> _PROVIDED RECORDS_

####################

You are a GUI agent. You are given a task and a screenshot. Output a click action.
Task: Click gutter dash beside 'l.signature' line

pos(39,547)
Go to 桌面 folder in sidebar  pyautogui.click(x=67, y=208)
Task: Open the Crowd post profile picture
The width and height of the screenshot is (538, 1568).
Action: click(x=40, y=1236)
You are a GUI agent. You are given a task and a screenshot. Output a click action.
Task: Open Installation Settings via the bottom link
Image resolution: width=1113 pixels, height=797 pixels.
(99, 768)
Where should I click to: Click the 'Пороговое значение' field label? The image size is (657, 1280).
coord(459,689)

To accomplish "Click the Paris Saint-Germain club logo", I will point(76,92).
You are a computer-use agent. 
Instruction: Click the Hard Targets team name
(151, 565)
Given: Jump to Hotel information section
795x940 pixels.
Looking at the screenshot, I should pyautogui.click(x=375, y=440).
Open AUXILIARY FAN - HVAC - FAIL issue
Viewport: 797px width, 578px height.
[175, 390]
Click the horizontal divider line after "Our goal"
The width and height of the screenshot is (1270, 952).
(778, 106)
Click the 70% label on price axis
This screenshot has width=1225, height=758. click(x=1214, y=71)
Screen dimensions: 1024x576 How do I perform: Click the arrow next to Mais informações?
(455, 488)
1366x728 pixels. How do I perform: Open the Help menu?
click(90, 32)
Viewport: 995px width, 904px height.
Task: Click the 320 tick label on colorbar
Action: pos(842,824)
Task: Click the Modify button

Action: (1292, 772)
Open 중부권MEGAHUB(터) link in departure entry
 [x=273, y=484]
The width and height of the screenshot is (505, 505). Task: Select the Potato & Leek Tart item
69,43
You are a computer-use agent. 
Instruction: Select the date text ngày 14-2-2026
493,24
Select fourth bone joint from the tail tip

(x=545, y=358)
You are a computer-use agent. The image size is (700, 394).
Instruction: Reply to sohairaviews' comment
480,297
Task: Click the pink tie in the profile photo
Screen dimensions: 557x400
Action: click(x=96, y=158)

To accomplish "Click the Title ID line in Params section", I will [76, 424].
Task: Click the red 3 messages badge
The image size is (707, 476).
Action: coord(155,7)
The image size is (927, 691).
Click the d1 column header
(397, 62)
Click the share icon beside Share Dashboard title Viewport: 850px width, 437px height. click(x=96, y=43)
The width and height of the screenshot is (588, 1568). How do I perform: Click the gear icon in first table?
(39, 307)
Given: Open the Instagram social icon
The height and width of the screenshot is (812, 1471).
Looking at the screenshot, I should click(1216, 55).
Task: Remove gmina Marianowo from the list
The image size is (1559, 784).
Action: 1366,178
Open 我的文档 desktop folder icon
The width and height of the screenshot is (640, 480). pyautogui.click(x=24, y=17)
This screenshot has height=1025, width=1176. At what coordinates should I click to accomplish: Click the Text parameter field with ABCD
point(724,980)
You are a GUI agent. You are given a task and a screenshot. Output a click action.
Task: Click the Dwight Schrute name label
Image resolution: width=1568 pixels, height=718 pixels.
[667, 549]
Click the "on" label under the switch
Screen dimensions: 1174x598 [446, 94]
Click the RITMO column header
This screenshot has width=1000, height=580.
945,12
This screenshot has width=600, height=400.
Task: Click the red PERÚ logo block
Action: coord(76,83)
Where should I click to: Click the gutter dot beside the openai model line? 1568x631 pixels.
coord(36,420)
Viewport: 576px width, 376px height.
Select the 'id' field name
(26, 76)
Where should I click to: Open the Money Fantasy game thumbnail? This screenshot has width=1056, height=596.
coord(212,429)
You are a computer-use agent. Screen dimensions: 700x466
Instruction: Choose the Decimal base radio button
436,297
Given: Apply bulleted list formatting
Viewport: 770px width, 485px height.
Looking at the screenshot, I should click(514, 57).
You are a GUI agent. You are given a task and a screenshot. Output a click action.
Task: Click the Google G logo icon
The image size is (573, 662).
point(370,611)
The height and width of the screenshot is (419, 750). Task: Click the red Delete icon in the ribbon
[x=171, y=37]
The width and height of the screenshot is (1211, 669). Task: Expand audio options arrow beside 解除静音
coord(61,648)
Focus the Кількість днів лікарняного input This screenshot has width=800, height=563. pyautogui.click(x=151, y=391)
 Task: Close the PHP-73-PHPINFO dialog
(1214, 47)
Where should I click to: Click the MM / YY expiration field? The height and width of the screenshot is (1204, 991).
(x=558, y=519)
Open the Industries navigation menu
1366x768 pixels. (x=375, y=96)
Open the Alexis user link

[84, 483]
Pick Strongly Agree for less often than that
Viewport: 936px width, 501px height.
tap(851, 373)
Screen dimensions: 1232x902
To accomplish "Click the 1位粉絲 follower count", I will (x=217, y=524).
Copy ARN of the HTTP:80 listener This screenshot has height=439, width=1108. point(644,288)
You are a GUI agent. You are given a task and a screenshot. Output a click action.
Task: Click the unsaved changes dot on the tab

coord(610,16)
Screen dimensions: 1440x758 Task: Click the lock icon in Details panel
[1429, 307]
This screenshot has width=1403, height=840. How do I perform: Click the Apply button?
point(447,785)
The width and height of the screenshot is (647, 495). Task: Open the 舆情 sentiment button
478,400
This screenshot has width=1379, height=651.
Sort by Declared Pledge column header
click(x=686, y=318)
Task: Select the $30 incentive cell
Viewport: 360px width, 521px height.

####################

> _WHAT YOU WILL DO_
Set down the data in full, word for word.

> _ANSWER FOR THE TASK_
You are a GUI agent. You are given a task and a screenshot. Output a click action.
Task: Click gutter dash beside 'l.signature' line

pos(39,547)
Go to 桌面 folder in sidebar  pyautogui.click(x=67, y=208)
Task: Open the Crowd post profile picture
The width and height of the screenshot is (538, 1568).
Action: click(x=40, y=1236)
You are a GUI agent. You are given a task and a screenshot. Output a click action.
Task: Open Installation Settings via the bottom link
Image resolution: width=1113 pixels, height=797 pixels.
(99, 768)
Where should I click to: Click the 'Пороговое значение' field label? The image size is (657, 1280).
coord(459,689)

To accomplish "Click the Paris Saint-Germain club logo", I will point(76,92).
You are a computer-use agent. 
Instruction: Click the Hard Targets team name
(151, 565)
Given: Jump to Hotel information section
795x940 pixels.
Looking at the screenshot, I should pyautogui.click(x=375, y=440).
Open AUXILIARY FAN - HVAC - FAIL issue
Viewport: 797px width, 578px height.
[175, 390]
Click the horizontal divider line after "Our goal"
The width and height of the screenshot is (1270, 952).
(778, 106)
Click the 70% label on price axis
This screenshot has width=1225, height=758. click(x=1214, y=71)
Screen dimensions: 1024x576 How do I perform: Click the arrow next to Mais informações?
(455, 488)
1366x728 pixels. How do I perform: Open the Help menu?
click(90, 32)
Viewport: 995px width, 904px height.
Task: Click the 320 tick label on colorbar
Action: pos(842,824)
Task: Click the Modify button

Action: (1292, 772)
Open 중부권MEGAHUB(터) link in departure entry
 [x=273, y=484]
The width and height of the screenshot is (505, 505). Task: Select the Potato & Leek Tart item
69,43
You are a computer-use agent. 
Instruction: Select the date text ngày 14-2-2026
493,24
Select fourth bone joint from the tail tip

(x=545, y=358)
You are a computer-use agent. The image size is (700, 394).
Instruction: Reply to sohairaviews' comment
480,297
Task: Click the pink tie in the profile photo
Screen dimensions: 557x400
Action: click(x=96, y=158)

To accomplish "Click the Title ID line in Params section", I will [76, 424].
Task: Click the red 3 messages badge
The image size is (707, 476).
Action: coord(155,7)
The image size is (927, 691).
Click the d1 column header
(397, 62)
Click the share icon beside Share Dashboard title Viewport: 850px width, 437px height. click(x=96, y=43)
The width and height of the screenshot is (588, 1568). How do I perform: Click the gear icon in first table?
(39, 307)
Given: Open the Instagram social icon
The height and width of the screenshot is (812, 1471).
Looking at the screenshot, I should click(1216, 55).
Task: Remove gmina Marianowo from the list
The image size is (1559, 784).
Action: 1366,178
Open 我的文档 desktop folder icon
The width and height of the screenshot is (640, 480). pyautogui.click(x=24, y=17)
This screenshot has height=1025, width=1176. At what coordinates should I click to accomplish: Click the Text parameter field with ABCD
point(724,980)
You are a GUI agent. You are given a task and a screenshot. Output a click action.
Task: Click the Dwight Schrute name label
Image resolution: width=1568 pixels, height=718 pixels.
[667, 549]
Click the "on" label under the switch
Screen dimensions: 1174x598 [446, 94]
Click the RITMO column header
This screenshot has width=1000, height=580.
945,12
This screenshot has width=600, height=400.
Task: Click the red PERÚ logo block
Action: coord(76,83)
Where should I click to: Click the gutter dot beside the openai model line? 1568x631 pixels.
coord(36,420)
Viewport: 576px width, 376px height.
Select the 'id' field name
(26, 76)
Where should I click to: Open the Money Fantasy game thumbnail? This screenshot has width=1056, height=596.
coord(212,429)
You are a computer-use agent. Screen dimensions: 700x466
Instruction: Choose the Decimal base radio button
436,297
Given: Apply bulleted list formatting
Viewport: 770px width, 485px height.
Looking at the screenshot, I should click(514, 57).
You are a GUI agent. You are given a task and a screenshot. Output a click action.
Task: Click the Google G logo icon
The image size is (573, 662).
point(370,611)
The height and width of the screenshot is (419, 750). Task: Click the red Delete icon in the ribbon
[x=171, y=37]
The width and height of the screenshot is (1211, 669). Task: Expand audio options arrow beside 解除静音
coord(61,648)
Focus the Кількість днів лікарняного input This screenshot has width=800, height=563. pyautogui.click(x=151, y=391)
 Task: Close the PHP-73-PHPINFO dialog
(1214, 47)
Where should I click to: Click the MM / YY expiration field? The height and width of the screenshot is (1204, 991).
(x=558, y=519)
Open the Industries navigation menu
1366x768 pixels. (x=375, y=96)
Open the Alexis user link

[84, 483]
Pick Strongly Agree for less often than that
Viewport: 936px width, 501px height.
tap(851, 373)
Screen dimensions: 1232x902
To accomplish "Click the 1位粉絲 follower count", I will (x=217, y=524).
Copy ARN of the HTTP:80 listener This screenshot has height=439, width=1108. point(644,288)
You are a GUI agent. You are given a task and a screenshot. Output a click action.
Task: Click the unsaved changes dot on the tab

coord(610,16)
Screen dimensions: 1440x758 Task: Click the lock icon in Details panel
[1429, 307]
This screenshot has width=1403, height=840. How do I perform: Click the Apply button?
point(447,785)
The width and height of the screenshot is (647, 495). Task: Open the 舆情 sentiment button
478,400
This screenshot has width=1379, height=651.
Sort by Declared Pledge column header
click(x=686, y=318)
Task: Select the $30 incentive cell
Viewport: 360px width, 521px height.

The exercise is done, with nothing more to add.